Liane Ware, Firma Design Group, November 15, 2016
How does a civil engineering LEED AP (with or without a specialty credential) benefit a project?
While their knowledge and input pertains to a handful of Sustainable Sites prerequisites and credits, civil engineers’ usual involvement in project certification is focused on storm water management. The new Sustainable Sites Credit for Rainwater Management allots different levels of development mitigation, but the credit requirements are no more unique than learning and applying local and regional requirements (such as those in California). Design teams rely on civil engineering professionals to keep up to date with the evolving stormwater management and mitigation measures required for project permitting. Now that it’s less common for civil engineers to work only locally, much of their due diligence effort is in determining stormwater regulations for each project and how they will apply in the design. Understanding the nuances of each different agency encompasses LEED as well, which is why a civil engineering LEED AP is more than qualified to efficiently address the different degrees of the Rainwater Management credit.

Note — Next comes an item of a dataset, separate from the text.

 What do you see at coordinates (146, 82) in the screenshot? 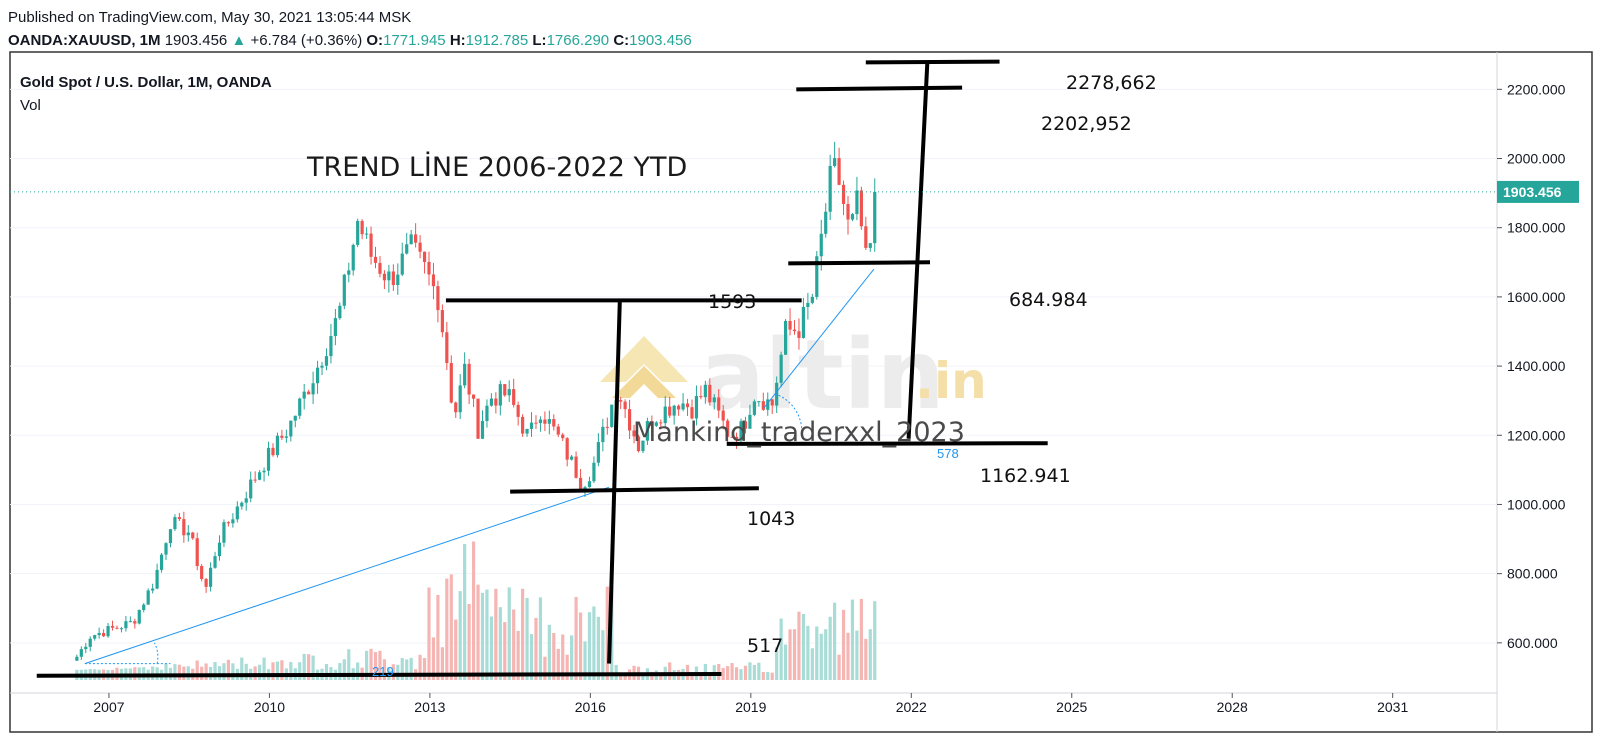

The language of almost all agencies having jurisdiction is comparable with varying levels and applications, and LEED is keeping pace:
“’Rainwater’ is now seen as a resource that provides many environmental and economic benefits. Managing rainwater on site restores natural hydrologic conditions, reduces the possibility of flooding, and creates opportunities for onsite water reuse in applications like irrigation and landscape features.”
The right civil engineer on a design team can therefore bring his or her expertise to the table in arriving at a creative, integrated storm water management solution for both project permitting and LEED certification.